SHORT TASK: Reproduce the records from the line with "This screenshot has height=714, width=1268." up to and including the last line of the records. Omit the pictures from your answer.

Items listed in a dataset
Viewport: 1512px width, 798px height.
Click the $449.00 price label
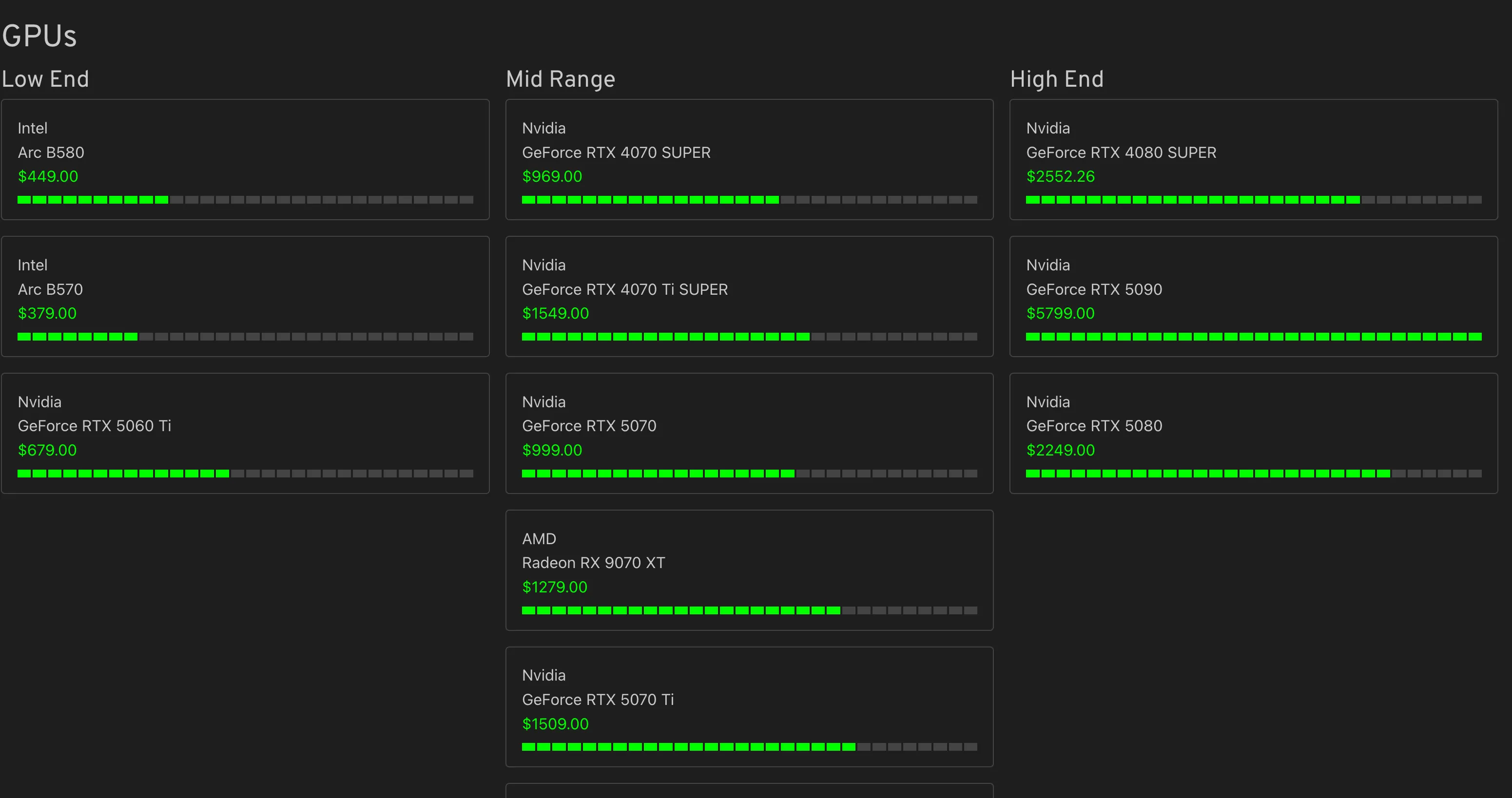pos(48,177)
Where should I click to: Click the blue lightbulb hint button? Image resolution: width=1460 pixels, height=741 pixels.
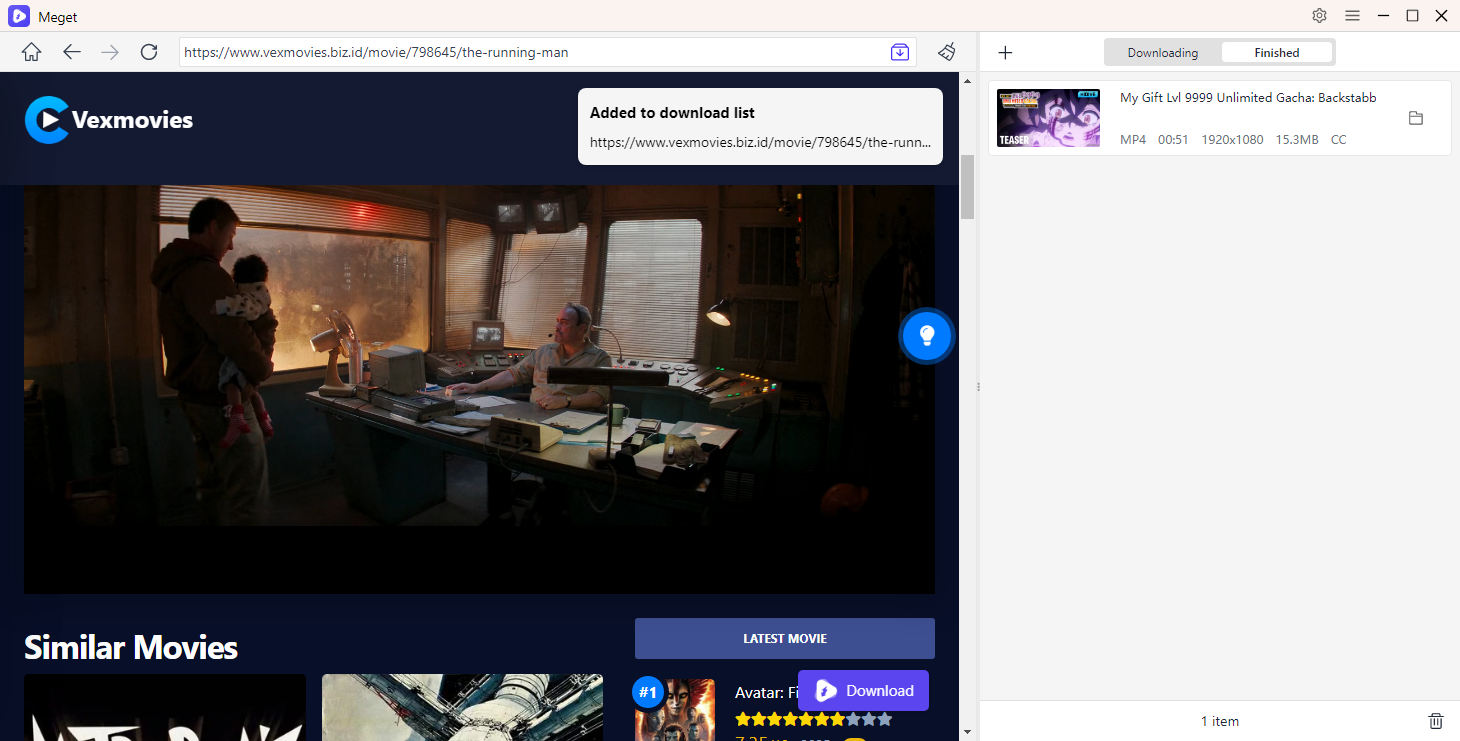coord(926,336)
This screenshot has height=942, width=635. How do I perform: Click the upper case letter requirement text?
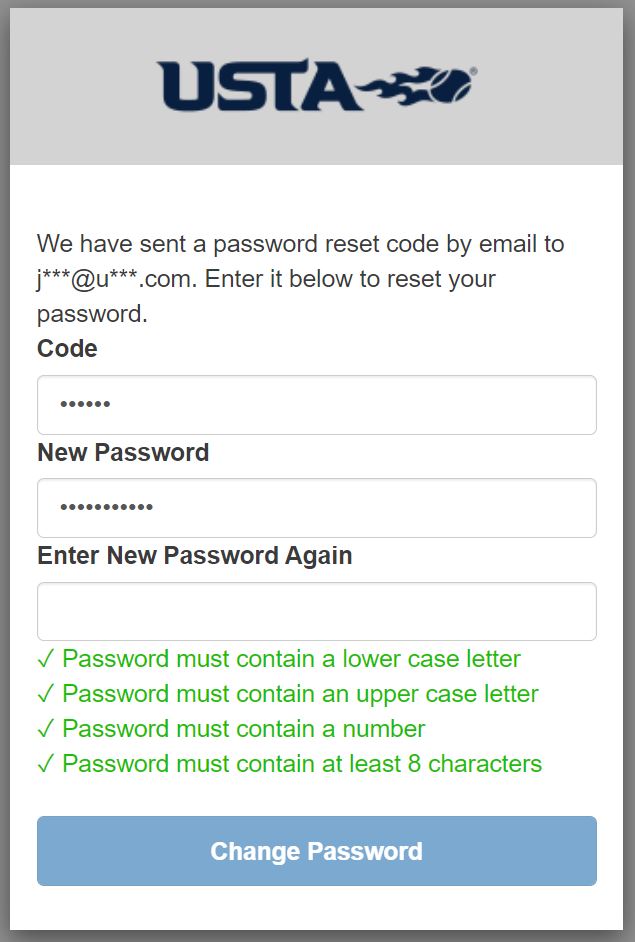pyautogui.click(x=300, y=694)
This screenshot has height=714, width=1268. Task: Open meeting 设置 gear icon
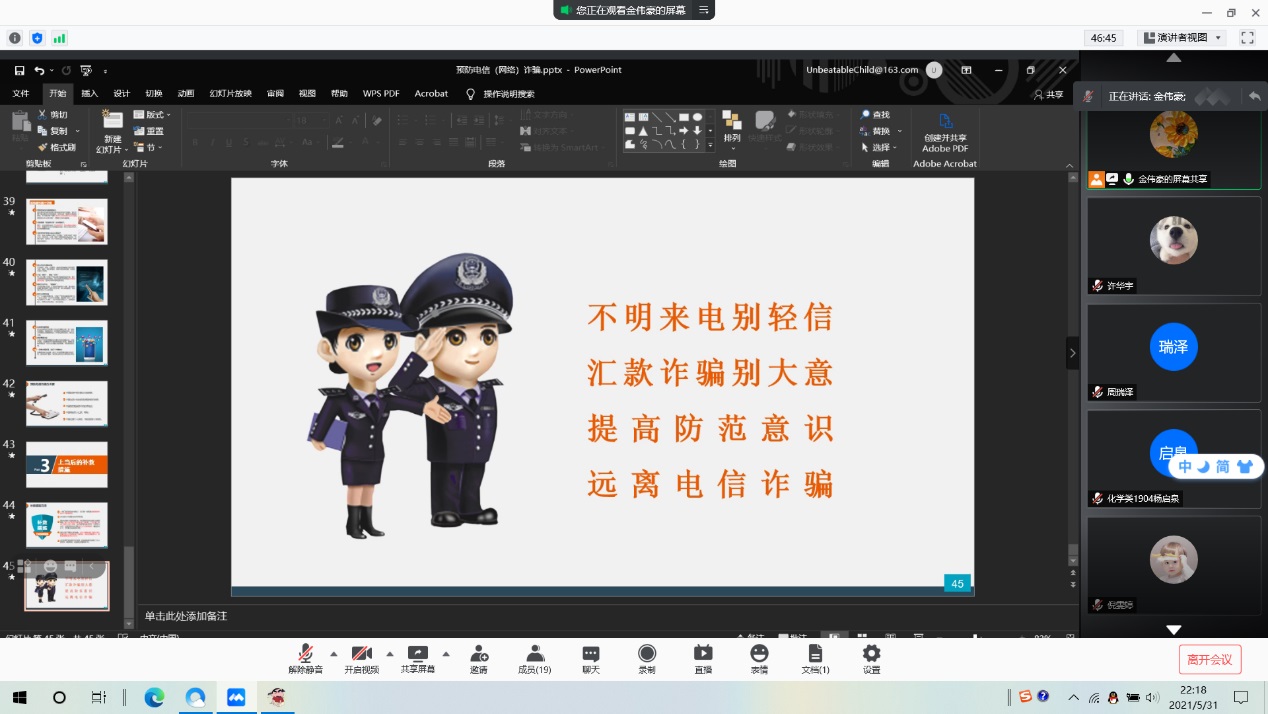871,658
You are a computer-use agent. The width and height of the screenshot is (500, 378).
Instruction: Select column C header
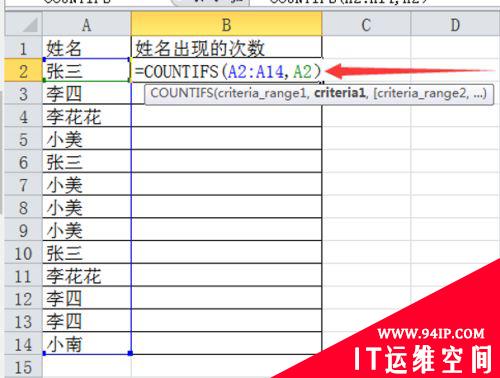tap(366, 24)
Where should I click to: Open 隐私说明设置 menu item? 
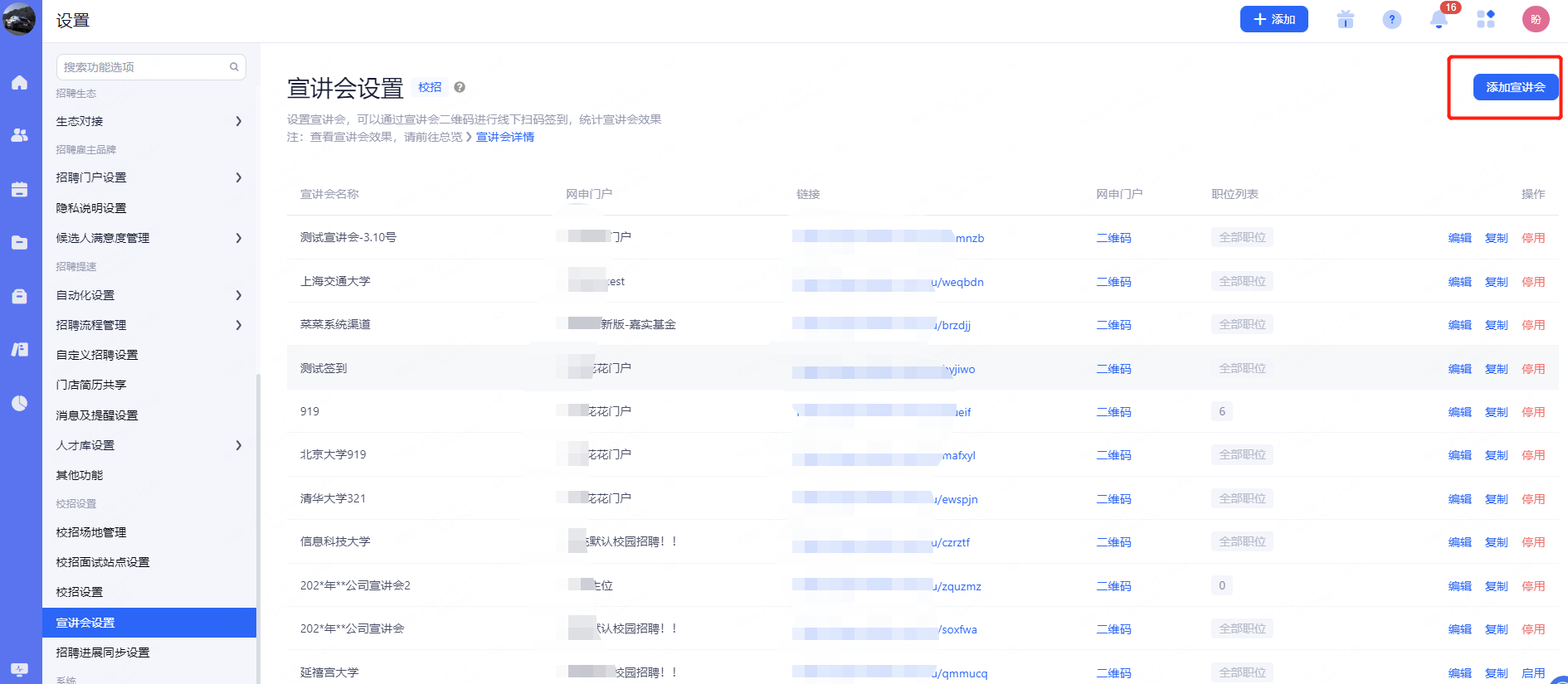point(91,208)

FULL RESPONSE:
This screenshot has height=714, width=1268. Task: Open meeting 设置 gear icon
871,658
You are a computer-use agent. The width and height of the screenshot is (500, 378).
Instruction: Select column C header
tap(366, 24)
Where should I click to: Open 隐私说明设置 menu item? 
point(91,208)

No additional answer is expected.